How can programmes like LitMod help improve our understanding of plate tectonics?

A great scientist recently said “Each single discipline within the geosciences has progressed tremendously over the 20th century; the problems now lie at the interfaces between the sub-disciplines and ensuring that all geoscientific data are honoured in integrated models. We are well beyond the time when scientists can present their interpretations based on mono-discipline thinking. We absolutely must think of the Earth as a single physico-chemical system that we are all observing with different tools.”  These sentences capture very well the spirit of the LitMod approach, which forces you to think about and interpret geoscientific data in a manner that ensures consistency (as much as possible!). I think one of the reasons for the interest in such an approach is the need for robust and easy-to-use tools that researchers from different disciplines can apply to their individual datasets (seismic, gravity, magnetotelluric, etc.) and explore the connections to other related datasets and disciplines  it helps researchers have a better understanding of the broader implications of their own models. It is also useful to petrologists interested in testing the geophysical and geodynamic implications of their petrological and geochemical models.

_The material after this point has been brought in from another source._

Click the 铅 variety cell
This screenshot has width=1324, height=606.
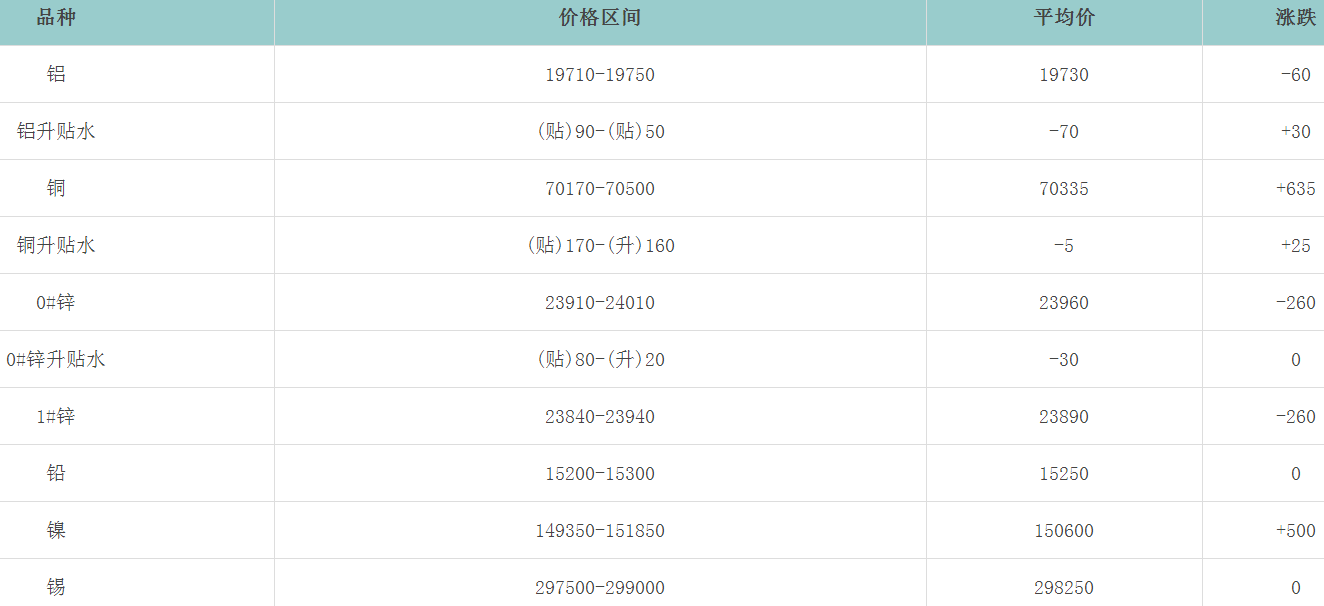click(56, 473)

LitMod provides a platform wherein chemistry and physics are married such that models of lithosphere and sub-lithospheric mantle must be consistent with petrology, heat flow, topography, gravity, geoid, and seismic and electromagnetic observations. Too often we see models of the Earth, derived from a single dataset, that are incompatible with other observations. Some are better, some are worse. To have a model that explains all observations does not imply that the model is correct, but it does minimise the chances of being wrong! Plate tectonics and science in general use this concept to advance our knowledge of the Earth.

An important (if not the most important!) factor to mention here is that, as with any other project of this magnitude, LitMod would not be possible without the contribution of many scientists who unselfishly helped me to put things together. I’d like to thank Javier Fullea, James Connolly, Nick Rawlinson, Yingjie Yang, Alan Jones, Bill Griffin, Sue O’Reilly and Manel Fernandez for all their help and crucial input to the “LitMod philosophy”.

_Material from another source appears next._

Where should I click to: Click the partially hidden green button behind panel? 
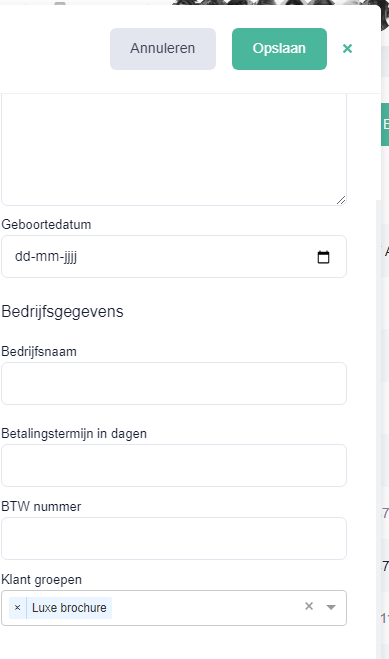[x=385, y=124]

Sussing out an outcrop. (Credit: Juan Carlos Afonso)

Sussing out an outcrop. (Credit: Juan Carlos Afonso)

And importantly, how does it work?

The main idea is actually quite simple:  a valid physicochemical model of the Earth has to explain all available data in a consistent manner. In essence, this is one of the main steps of the scientific method, right? The LitMod approach is simply a way of constructing Earth models (either by forward or inverse modelling) that satisfy basic physical principles and observations. In a nutshell, LitMod says “you cannot try to fit an observation by changing one parameter of your model without having to change all other parameters in a physically and thermodynamically consistent way, which in turn will affect the prediction of all the other observations”. This is a nice idea, and it should provide robust results as long as what one thinks is consistent, is actually correct. At this stage, we are confident with most of our choices, but there still is much work to do to get a complete understanding of how to model all available datasets simultaneously and how much we can believe our results.

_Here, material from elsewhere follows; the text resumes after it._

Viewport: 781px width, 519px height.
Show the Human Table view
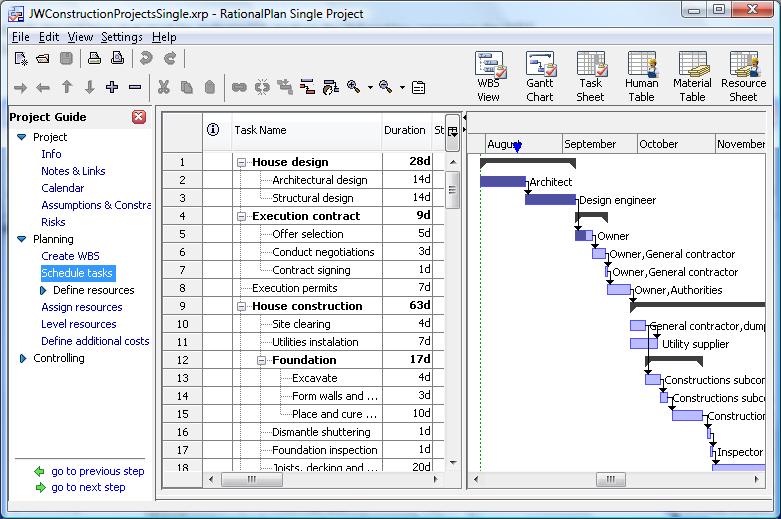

The problem lies in the details, of course, because it is not easy to explain all data consistently when our understanding of each individual dataset is incomplete to different degrees. Moreover, the resolution and sensitivities of different datasets are markedly different too. This problem has a potential solution though. We just need to study the individual problems more carefully (e.g. more laboratory experiments, field case studies, etc.) until we obtain an understanding of them that is similar to the others. In practise this is not straightforward, and many gaps still exist in the description of some problems. A current example, but not the only one, is the discrepancy between results obtained by the magnetotelluric and seismic methods. But even in this case, an integrated modelling approach helps us to isolate the root causes of these discrepancies and to propose new studies to remediate them; something that could not be done by analysing the data separately.

And don’t forget the computational problems, which I find particularly fascinating and frustrating at the same time. Surprisingly, there is not much written about formal joint inversions of multiple datasets; we are learning as we go, but that is what keeps it entertaining!

Lastly, what are your research plans for the future?

I cannot know for sure what I’ll be doing in 10 years (probably geochemistry!), but I can tell you what I’m going to be doing in the next 5-6. Besides continuing working on regional scale inversions with LitMod, I am currently starting to work on two fronts that may appear disconnected at a first glance, but are actually intimately related. The first front is the construction of whole-Earth thermo-chemical-mechanical models, similar to what we are doing with LitMod, but at planetary scale. The other is modelling multiphase reactive flow in the Earth’s mantle with some new numerical techniques. In the end, 5-6 years from now, I think these two fronts will coalesce into a single thick wall… but noone knows whether the wall will stand solid or collapse like a castle of cards… we have to try though!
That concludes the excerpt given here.